The Internet was in a tizzy last week when it was announced that 26-year-old Lena Dunham got a $3.5 MILLION advance to write a book of essays about being a 26-year-old right white girl in New York. Of course this bothered me too, for several reasons:
1. The story of a privileged white 20-something woman in New York City is possibly the least original idea on the face of the planet.
2. I don’t think she’s particularity funny or insightful, in fact I find her kind of irritating.
3. I think the idea of getting an advance to write a book, is an amazing dream–one in which you don’t have to worry about how to pay the bills and can just write all day long. BUT, $3.5 million would mean this groundbreaking book about going to bars and guys sending vague texts, will have to be the next Harry Potter, the next Bossypants, the next Fifty Shades of Grey…oh wait, I just depressed myself even more.
So yes, there’s a huge difference between getting an advance that lets you quit your day job and $3.5 million (about $3 million dollars of difference). But I am of course all for writers getting the time and space and money to write. But the idea of advances at all (especially those built around hype) make me more than a little frustrated when there are talented hardworking writers barely scrapping together enough money and time sit down and labor over a chapter.
4. Everyone is heaping praise on her calling her the next David Sedaris, and while this kind of praise and that kind of advance comes with a lot of pressure, it’s also irritating. I’m reading a book right now that’ pretty lackluster, it’s not bad, it’s just so so.

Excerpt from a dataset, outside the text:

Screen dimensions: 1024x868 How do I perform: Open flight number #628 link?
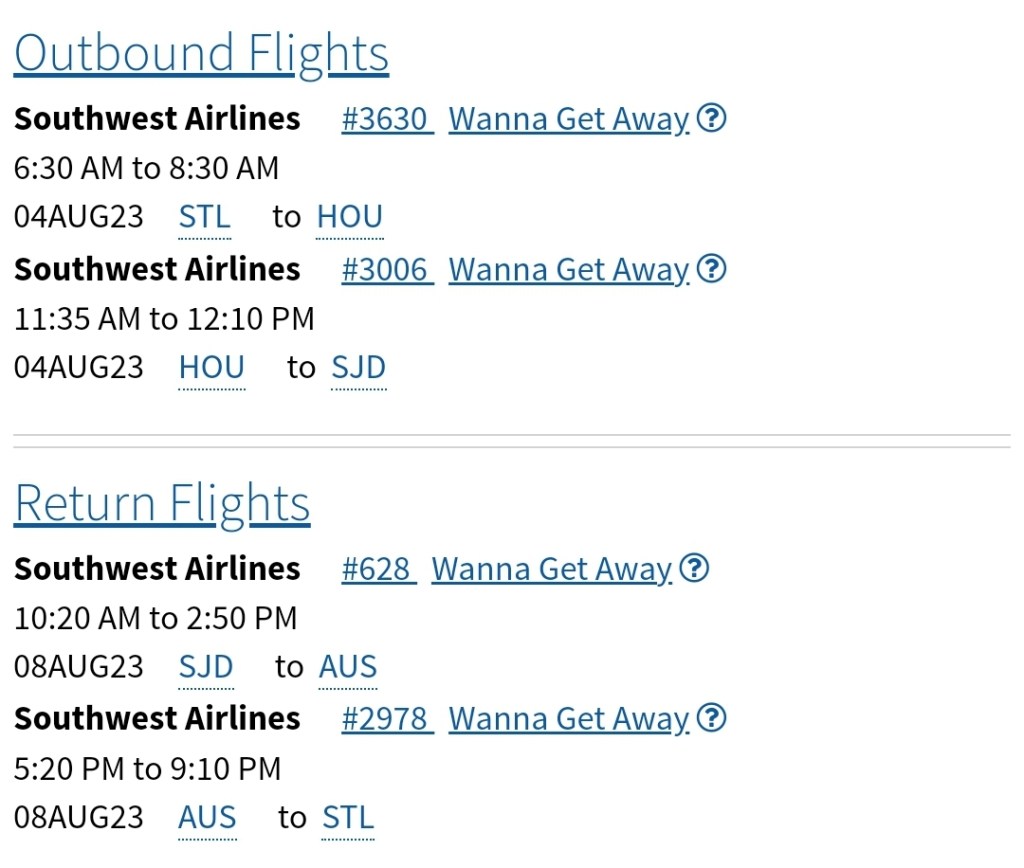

It’s written by a woman who is “funny” and who is writing about being an awkward child, etc., and right there on the cover is someone calling it “the British version of Tina Fey’s Bossypants”
UGH. Enough. I’m calling bullshit on calling anyone or anything the next something. You know who the next Tina Fey is? Tina Fey. I read a fantastic quote in an article I edited recently: “You need to focus on being the first you, not the next someone else.” Yes. Give me being the first and only whatever I am in the room over being sold as being the poor man’s version of that thing everyone likes.
But, regardless of all the reasons that I’m annoyed with Lena Dunham and her giant paycheck, there is one other big difference between me and her.
She sat down and wrote.
Yes, I’ve written a lot, and yes she’s had a lot more time/money/connections than I have, but I really have no space to complain that my novel isn’t making fifty shades of grey moo-la if I haven’t written more than 100 pages.
SO…I’ve been thinking about joining National Novel Writing Month again (I attempted it in 2010) and I’ve also read about a smaller and less intimidating writing goal: Writing 15 minutes a day, everyday, no matter what.
I think I will start with my own rule: writing for 30 minutes (blog, novel, letter, journal, poetry, whatever) every weeknight at the same time. I see where that gets me and keep you posted.